§ **DESCRIPTION OF THE TASK**
Copy the data that follows exactly, and include none of its images.

Excerpts from a dataset
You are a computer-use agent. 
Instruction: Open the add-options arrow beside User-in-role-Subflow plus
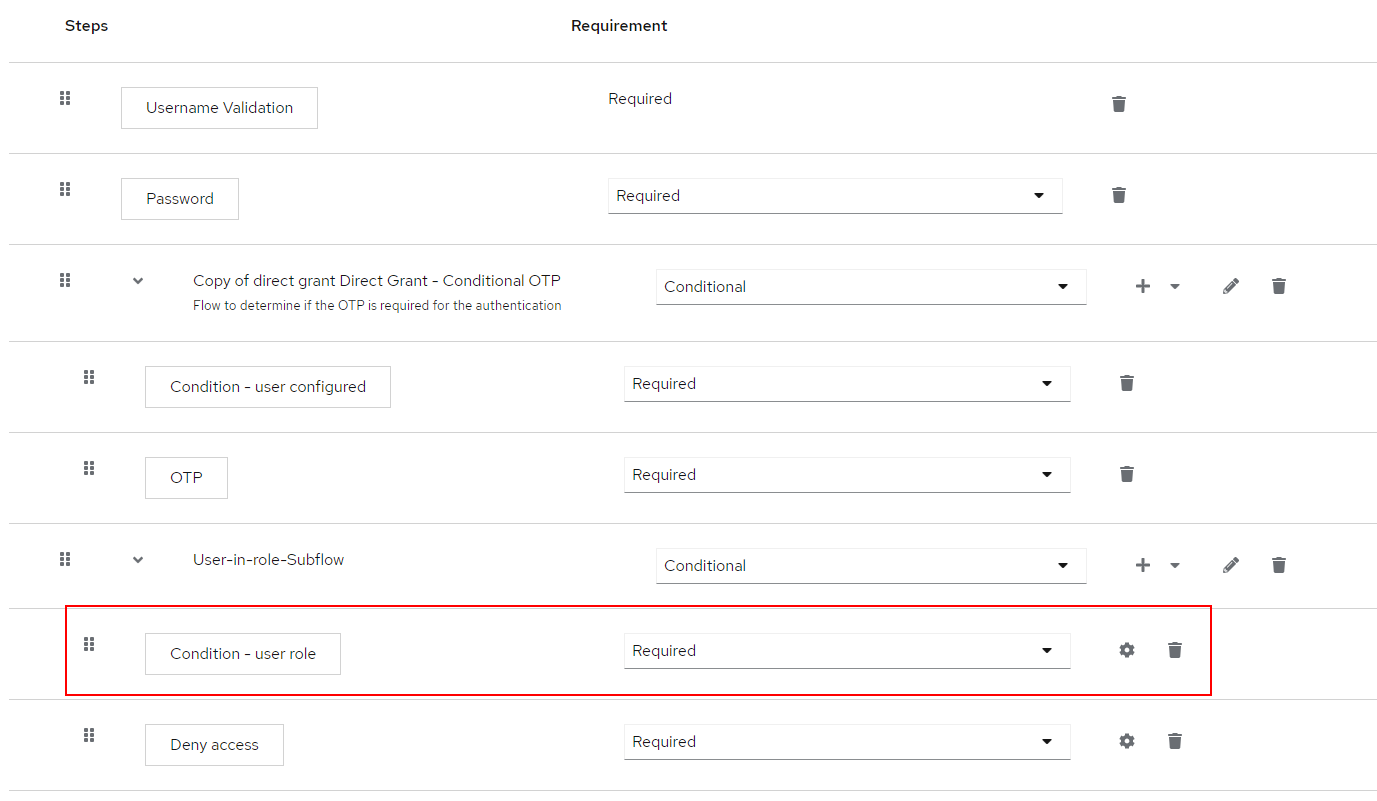click(1174, 564)
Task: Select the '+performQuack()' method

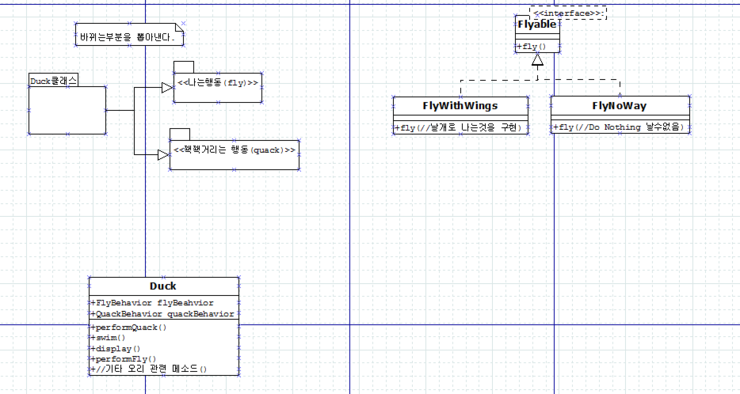Action: tap(129, 327)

§ **FINAL ANSWER**
You are a computer-use agent. 
Instruction: Open the add-options arrow beside User-in-role-Subflow plus
click(1174, 564)
Task: Select the '+performQuack()' method

Action: tap(129, 327)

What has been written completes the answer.